§ **TASK STATEMENT**
In the listing below, update the stretch from the line with "Go to the next artboard" through the line with "Viewport: 303px width, 216px height." by putting "caption" wherever "label" appears. Return only those lines with everything else unchanged, and leave out the pictures.

§ **DATASET CONTENT**
*-*-*
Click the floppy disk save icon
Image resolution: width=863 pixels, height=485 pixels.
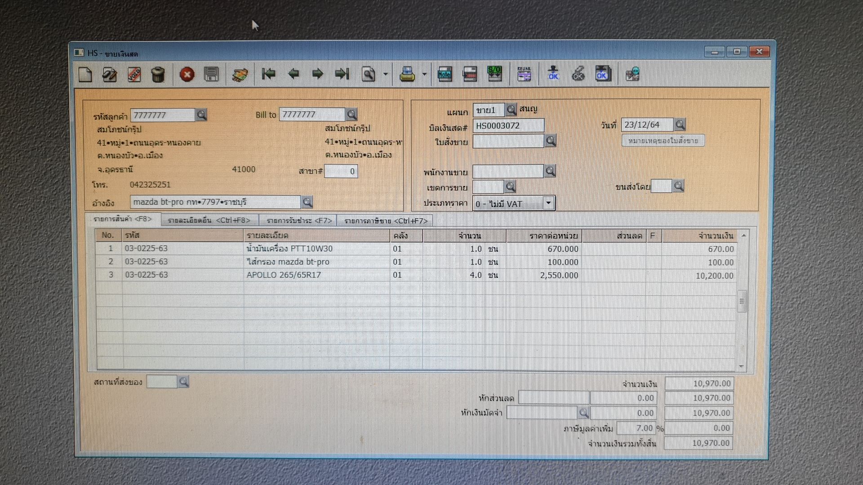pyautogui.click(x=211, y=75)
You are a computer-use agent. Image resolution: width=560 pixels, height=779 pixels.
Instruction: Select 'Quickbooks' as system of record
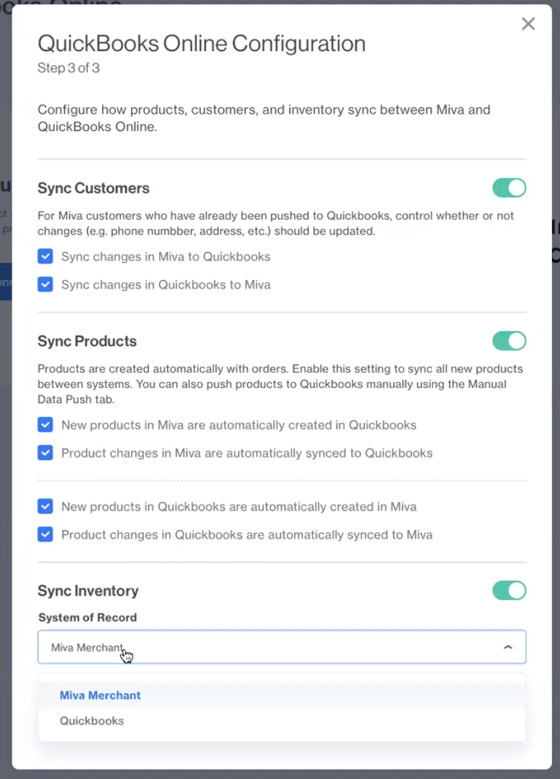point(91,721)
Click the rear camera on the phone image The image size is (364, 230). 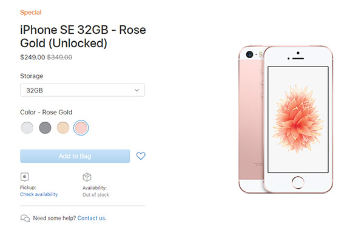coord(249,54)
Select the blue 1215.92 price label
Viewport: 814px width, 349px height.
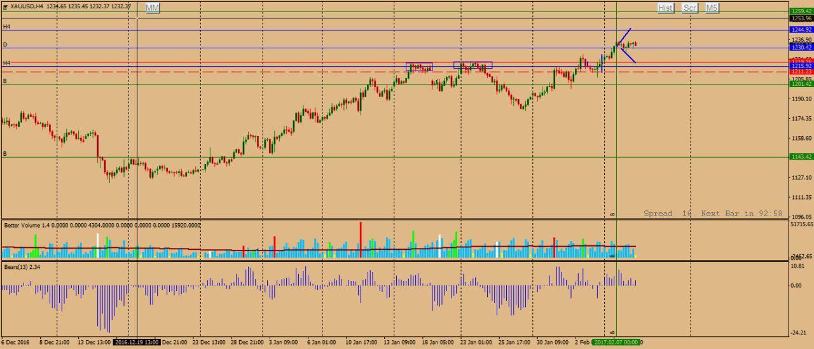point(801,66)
*-*-*
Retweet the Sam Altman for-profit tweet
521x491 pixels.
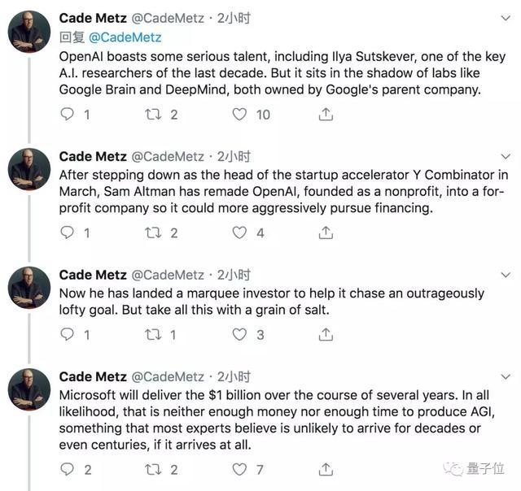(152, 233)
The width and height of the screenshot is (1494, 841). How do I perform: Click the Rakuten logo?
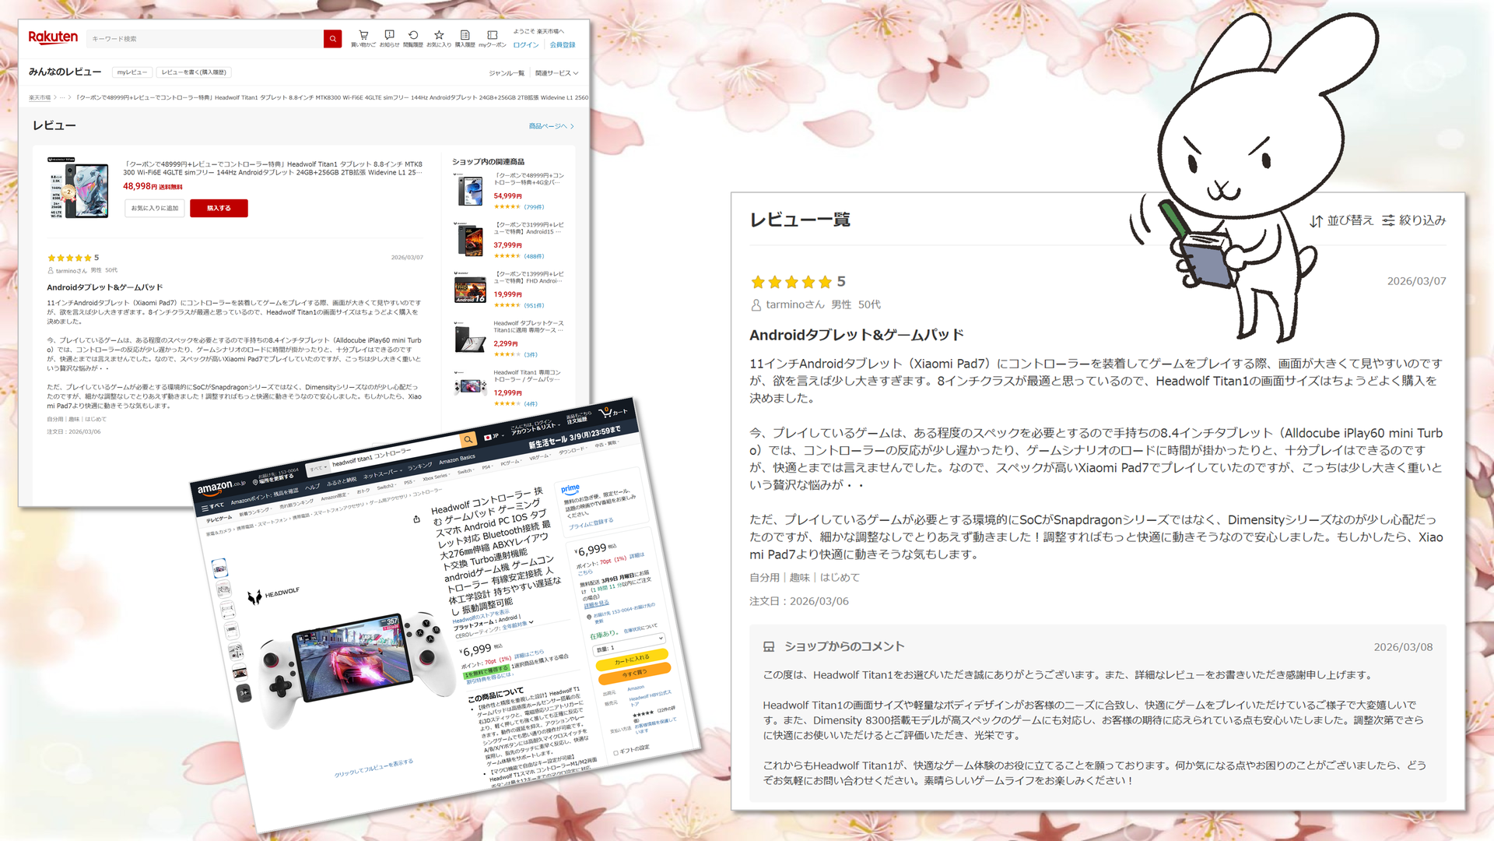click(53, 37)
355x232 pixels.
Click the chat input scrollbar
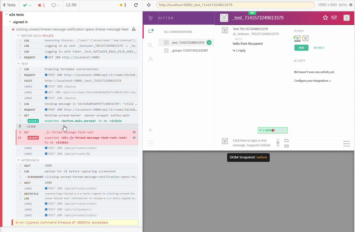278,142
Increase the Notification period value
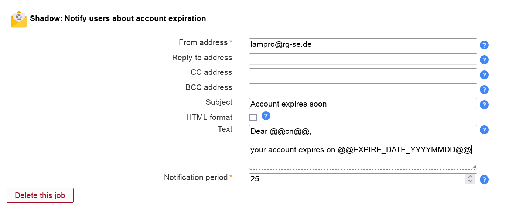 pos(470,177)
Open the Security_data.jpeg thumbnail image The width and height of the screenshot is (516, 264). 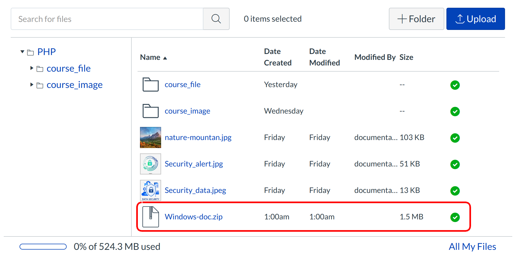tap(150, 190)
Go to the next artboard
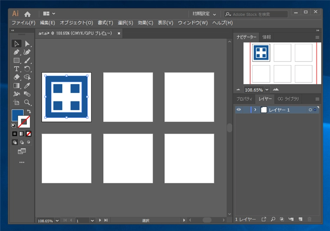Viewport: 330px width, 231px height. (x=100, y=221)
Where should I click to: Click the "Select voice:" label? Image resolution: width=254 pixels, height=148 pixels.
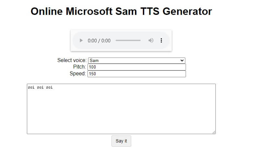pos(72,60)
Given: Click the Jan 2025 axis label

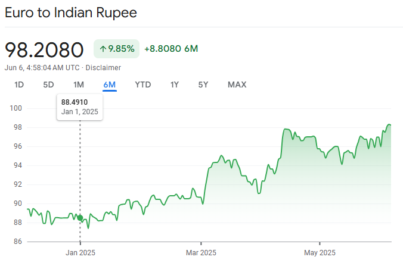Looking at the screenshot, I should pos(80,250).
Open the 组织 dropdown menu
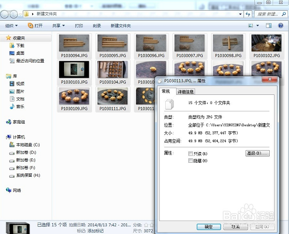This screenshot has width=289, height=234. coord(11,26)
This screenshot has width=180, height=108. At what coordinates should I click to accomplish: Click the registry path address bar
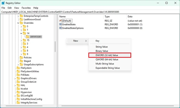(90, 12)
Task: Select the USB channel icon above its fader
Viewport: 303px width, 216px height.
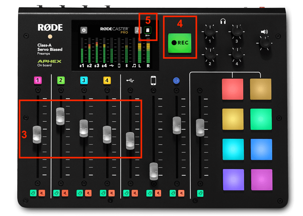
*-*-*
§ **EXERCISE ANSWER**
Go to the next artboard
Viewport: 330px width, 231px height. (x=100, y=221)
Where should I click to: Click the "Select voice:" caption? Image resolution: width=254 pixels, height=148 pixels.
pos(72,60)
Given: Click the Jan 2025 axis caption

Looking at the screenshot, I should pos(80,250).
Open the 组织 dropdown menu
This screenshot has width=289, height=234. coord(11,26)
This screenshot has width=180, height=108. At what coordinates should I click to accomplish: Click the registry path address bar
(90, 12)
Task: Select the USB channel icon above its fader
Viewport: 303px width, 216px height.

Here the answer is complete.